Perché succede? Nessuno lo sa con certezza
Il motivo alla base di questi errori non è chiaro nemmeno agli sviluppatori. I modelli si addestrano su quantità di dati così grandi che neppure gli esperti riescono a comprendere appieno i loro meccanismi interni. “Non sappiamo ancora come funzionano esattamente questi modelli”, ha ammesso Hannaneh Hajishirzi, professore all’Università di Washington e ricercatore dell’Allen Institute for AI.
Le nuove tecniche di addestramento non bastano
Per anni, le aziende hanno migliorato le prestazioni delle AI semplicemente alimentandole con più dati dal web. Ma ora l’inglese online è stato quasi completamente “consumato”, e si punta sul reinforcement learning, ovvero l’apprendimento tramite prove ed errori. Questa tecnica ha dato buoni risultati in matematica e programmazione, ma mostra limiti evidenti in altri contesti.
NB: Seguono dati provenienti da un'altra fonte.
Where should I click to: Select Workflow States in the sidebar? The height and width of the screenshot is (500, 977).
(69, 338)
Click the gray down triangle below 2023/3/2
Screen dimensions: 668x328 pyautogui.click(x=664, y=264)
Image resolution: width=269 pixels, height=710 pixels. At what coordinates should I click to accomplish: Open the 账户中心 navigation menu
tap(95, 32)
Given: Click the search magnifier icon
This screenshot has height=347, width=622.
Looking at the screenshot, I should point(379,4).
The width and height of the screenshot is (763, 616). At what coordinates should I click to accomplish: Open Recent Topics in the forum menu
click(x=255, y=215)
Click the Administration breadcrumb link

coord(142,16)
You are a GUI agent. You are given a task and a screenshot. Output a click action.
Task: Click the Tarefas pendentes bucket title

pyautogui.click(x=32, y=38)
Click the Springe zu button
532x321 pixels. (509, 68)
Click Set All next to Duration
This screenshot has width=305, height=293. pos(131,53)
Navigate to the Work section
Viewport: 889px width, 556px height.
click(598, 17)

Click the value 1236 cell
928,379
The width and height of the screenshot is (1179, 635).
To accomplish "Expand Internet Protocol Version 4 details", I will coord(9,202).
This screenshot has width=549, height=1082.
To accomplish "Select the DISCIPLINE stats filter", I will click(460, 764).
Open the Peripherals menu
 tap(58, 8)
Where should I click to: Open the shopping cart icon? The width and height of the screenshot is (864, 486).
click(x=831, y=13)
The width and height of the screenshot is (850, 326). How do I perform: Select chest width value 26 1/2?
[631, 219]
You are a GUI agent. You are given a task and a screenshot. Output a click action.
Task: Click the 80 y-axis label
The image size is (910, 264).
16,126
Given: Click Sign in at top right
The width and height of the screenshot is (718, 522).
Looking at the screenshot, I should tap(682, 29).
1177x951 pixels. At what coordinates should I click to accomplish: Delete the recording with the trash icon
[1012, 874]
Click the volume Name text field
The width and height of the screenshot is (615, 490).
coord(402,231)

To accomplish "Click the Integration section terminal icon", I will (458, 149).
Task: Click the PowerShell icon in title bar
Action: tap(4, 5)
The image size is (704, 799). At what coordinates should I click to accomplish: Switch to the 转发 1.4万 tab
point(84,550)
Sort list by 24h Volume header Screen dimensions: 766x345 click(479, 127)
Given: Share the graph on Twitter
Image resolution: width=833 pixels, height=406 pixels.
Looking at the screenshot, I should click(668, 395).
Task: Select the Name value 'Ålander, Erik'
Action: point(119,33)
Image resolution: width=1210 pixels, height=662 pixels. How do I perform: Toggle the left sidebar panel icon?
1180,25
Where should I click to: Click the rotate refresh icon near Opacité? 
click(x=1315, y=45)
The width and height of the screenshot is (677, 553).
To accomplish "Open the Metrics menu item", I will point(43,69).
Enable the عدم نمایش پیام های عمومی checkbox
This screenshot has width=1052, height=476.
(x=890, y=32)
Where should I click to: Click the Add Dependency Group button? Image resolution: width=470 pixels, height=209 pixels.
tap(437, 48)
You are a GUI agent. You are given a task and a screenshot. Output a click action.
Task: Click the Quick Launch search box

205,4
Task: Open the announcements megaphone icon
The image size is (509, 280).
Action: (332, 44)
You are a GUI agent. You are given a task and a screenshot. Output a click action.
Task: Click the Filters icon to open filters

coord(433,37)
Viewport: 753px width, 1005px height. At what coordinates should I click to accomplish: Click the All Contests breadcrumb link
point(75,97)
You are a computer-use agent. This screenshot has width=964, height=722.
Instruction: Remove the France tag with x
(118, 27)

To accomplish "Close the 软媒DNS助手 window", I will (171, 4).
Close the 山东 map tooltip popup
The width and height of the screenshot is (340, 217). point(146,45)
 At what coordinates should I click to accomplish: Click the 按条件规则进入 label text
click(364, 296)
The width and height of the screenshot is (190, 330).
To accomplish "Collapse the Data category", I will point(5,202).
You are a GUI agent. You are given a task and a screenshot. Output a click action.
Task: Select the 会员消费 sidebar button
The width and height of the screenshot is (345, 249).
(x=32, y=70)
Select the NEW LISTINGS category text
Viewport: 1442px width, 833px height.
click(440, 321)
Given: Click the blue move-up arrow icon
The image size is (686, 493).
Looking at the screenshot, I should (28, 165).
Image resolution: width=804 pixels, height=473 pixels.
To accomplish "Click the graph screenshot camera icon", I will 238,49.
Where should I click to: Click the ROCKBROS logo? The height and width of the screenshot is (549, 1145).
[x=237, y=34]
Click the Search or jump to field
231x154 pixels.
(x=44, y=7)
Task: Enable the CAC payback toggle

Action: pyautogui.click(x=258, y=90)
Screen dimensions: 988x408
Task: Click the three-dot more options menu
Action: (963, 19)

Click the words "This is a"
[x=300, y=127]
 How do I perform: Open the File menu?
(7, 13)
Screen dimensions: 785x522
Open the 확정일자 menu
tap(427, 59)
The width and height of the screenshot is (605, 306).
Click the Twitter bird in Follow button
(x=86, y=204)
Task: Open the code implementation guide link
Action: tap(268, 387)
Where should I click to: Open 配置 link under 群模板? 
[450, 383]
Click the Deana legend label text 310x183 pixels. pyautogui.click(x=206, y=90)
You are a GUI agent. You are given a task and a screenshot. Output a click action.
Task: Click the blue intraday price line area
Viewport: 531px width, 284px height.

“Il modo in cui questi sistemi sono addestrati, inizieranno a concentrarsi su un compito – e inizieranno a dimenticare gli altri”, ha spiegato Laura Perez-Beltrachini, ricercatrice all’Università di Edimburgo.
Più “ragionano”, più sbagliano
I nuovi modelli di ragionamento si prendono più tempo per analizzare i problemi passo dopo passo. Ma ogni passaggio può essere un’occasione per generare un errore. E il risultato finale può essere influenzato da una sequenza di errori invisibili.
“Ciò che il sistema dice di pensare non è necessariamente ciò che pensa”, ha sottolineato Aryo Pradipta Gema, ricercatore ad Edimburgo e fellow di Anthropic.
I dati degli altri: anche Google e DeepSeek in difficoltà

Anche i test condotti da aziende indipendenti mostrano un aumento delle allucinazioni nei modelli di ragionamento. Vectara ha monitorato quanto spesso i chatbot alterano il contenuto di notizie che dovrebbero semplicemente riassumere. I risultati sono chiari: anche nei casi più semplici, l’AI inventa.
All’inizio i tassi di errore erano contenuti: 1-2% per OpenAI e Google, 4% per Anthropic. Ma con i nuovi modelli: DeepSeek R1 ha sbagliato il 14,3% delle volte, o3 di OpenAI il 6,8%.
Conclusioni
Le promesse dell’intelligenza artificiale si scontrano oggi con un problema fondamentale: l’affidabilità. L’evoluzione verso modelli di ragionamento ha aumentato le capacità analitiche dei bot, ma anche la loro tendenza a “immaginare” risposte. Senza una comprensione più profonda dei meccanismi interni, l’AI rischia di perdere la fiducia dei suoi utenti, proprio mentre il suo uso si espande nei settori più delicati della società.